Bekanntlich fällt ein Kind nicht vom Himmel. Es vergehen ca. neun Monate. Bei einer Leihmutterschaft darf man von noch mal so viel Monaten Vorbereitung ausgehen. Mindestens. Ergo: Jens Spahn wusste seit mindestens anderthalb Jahren, was kommen würde. Er wusste, dass er

1.       gegen seine bis dato öffentlich geäußerten Überzeugungen handeln würde,

2.       gegen seine eigene Politik als zuständiger Minister,

3.       gegen die deutsche Gesetzeslage und

4.       gegen die Beschlusslage seiner eigenen Partei.

Noch mal: Spahn hat grundlegend, lange geplant und vorsätzlich gegen vier knallharte Gegebenheiten verstoßen. Er hat mehr als ein Jahr lang konspirativ an seiner Vaterschaft via Leihmutter gearbeitet, anstatt die Sache im engsten Kreis zu besprechen und behutsam vorzubereiten: mit einer Kehrtwende der eigenen Position in Sachen Leihmutterschaft, mit Transparenz über sein Vorhaben. Der Parteitag der CDU vor fünf Monaten, auf dem das Nein der CDU zur Leihmutterschaft erneuert wurde, wäre dafür ein guter Dreh- und Angelpunkt gewesen. Aber Spahn schwieg.

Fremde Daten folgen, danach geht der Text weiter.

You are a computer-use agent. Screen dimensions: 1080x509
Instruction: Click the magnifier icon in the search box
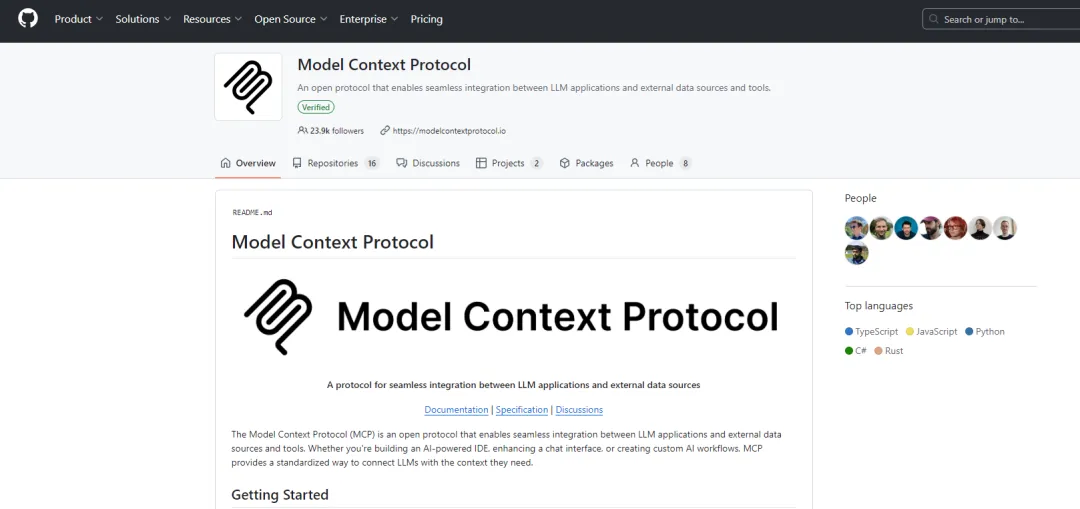click(x=934, y=19)
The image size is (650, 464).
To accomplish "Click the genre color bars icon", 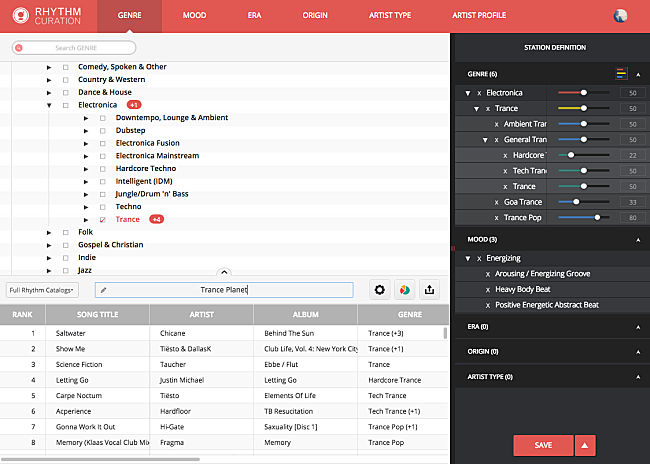I will pos(621,73).
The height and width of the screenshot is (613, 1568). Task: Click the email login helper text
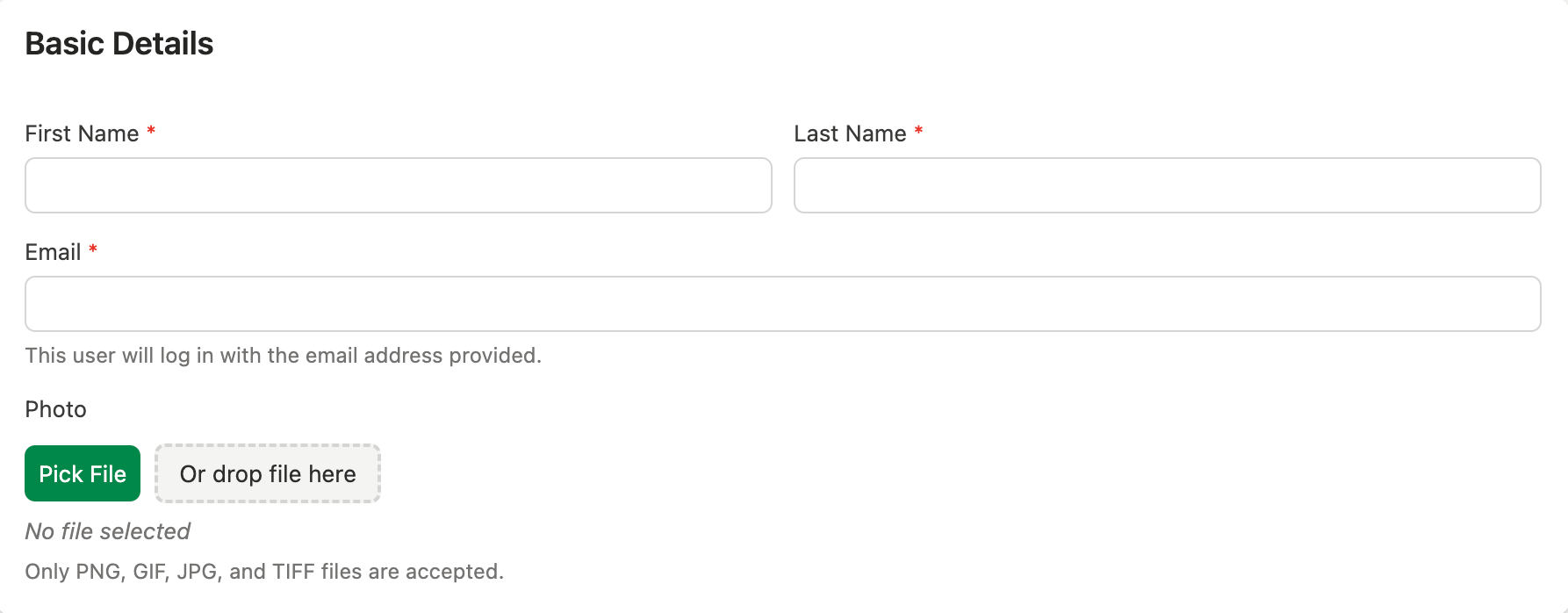(x=283, y=356)
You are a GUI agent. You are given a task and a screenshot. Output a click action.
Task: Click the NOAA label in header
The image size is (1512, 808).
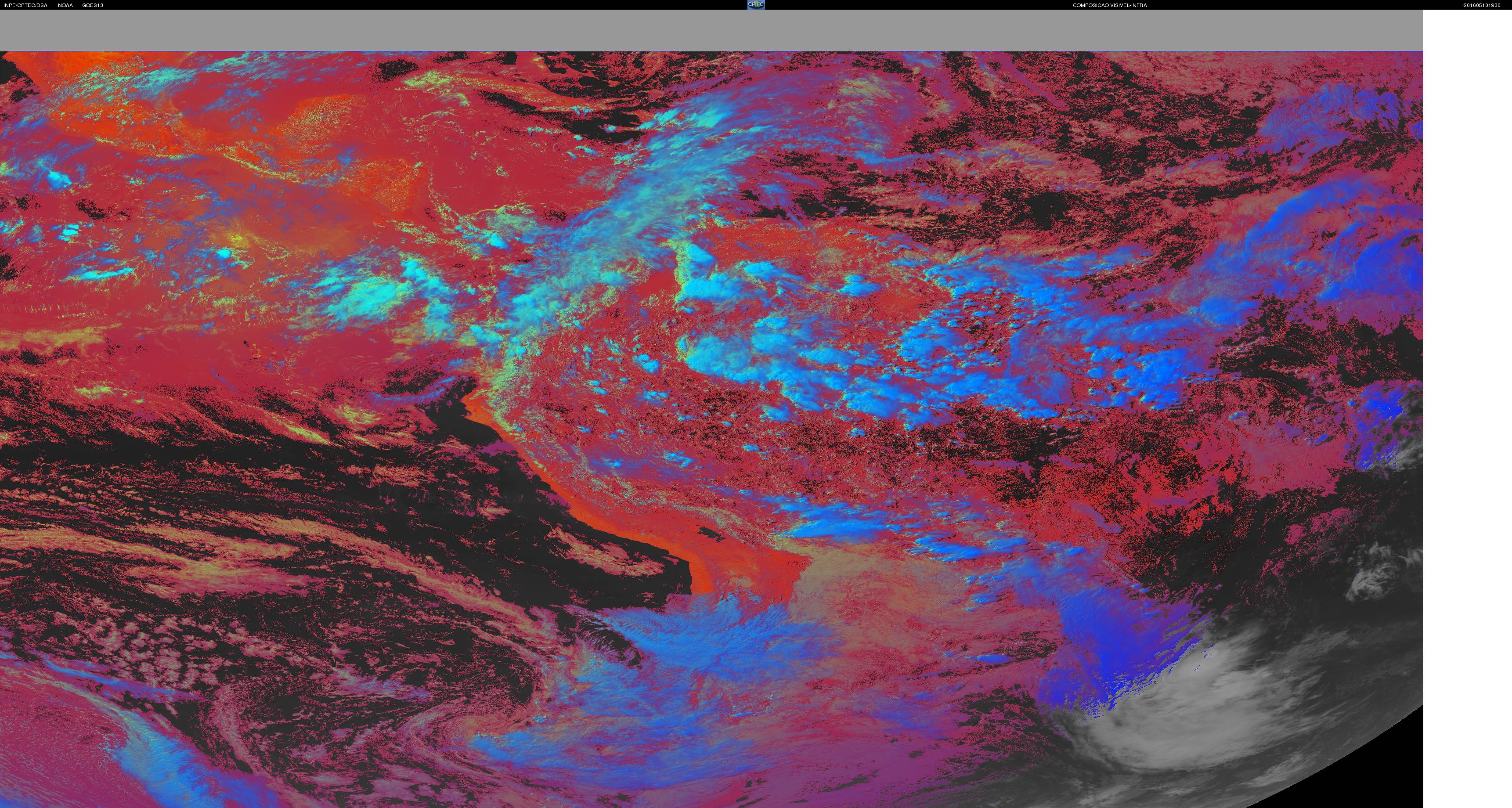pos(65,5)
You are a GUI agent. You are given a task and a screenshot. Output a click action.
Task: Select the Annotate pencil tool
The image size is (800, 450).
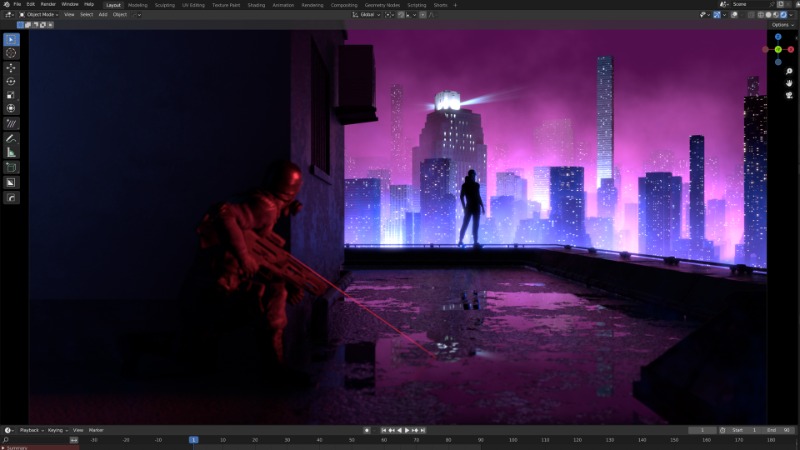(11, 138)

Dort wie generell.

 

Merz' krasse Fehleinschätzung

 

Kommunikativ nicht minder unzulänglich ist der Bundeskanzler und CDU-Vorsitzende Friedrich Merz vorgegangen. Diese Woche ließ er bei einem außenpolitischen Termin wissen, dass ihn Spahn am Freitag vergangener Woche informiert habe und er Spahn gratuliert habe. Er hat den Rücktritt des Unionsfraktionsvorsitzenden Jens Spahn als "richtig" und "unvermeidlich" bezeichnet.

 

"Glaubwürdigkeit ist in der Politik das höchste Gut. Ich danke Jens Spahn für die Zusammenarbeit",

 

teilte Merz mit. Der CDU-Politiker Spahn hat den Weg der Fraktion aus der Opposition in die Regierung mitgeprägt und gestaltet. Damit hat Merz ebenfalls bewiesen, dass ihm dieses so wichtige Gespür fehlt, wieder einmal. Die Wucht des Einschlags in der eigenen Partei jedenfalls hat Merz offenbar so stark unterschätzt, dass er Spahn zunächst öffentlich nur zur Geburt seines Sohnes gratulierte. Auch er dachte wohl zunächst: Damit kommt der, damit kommen wir schon durch. Weitermachen, hier gibt es nichts zu sehen.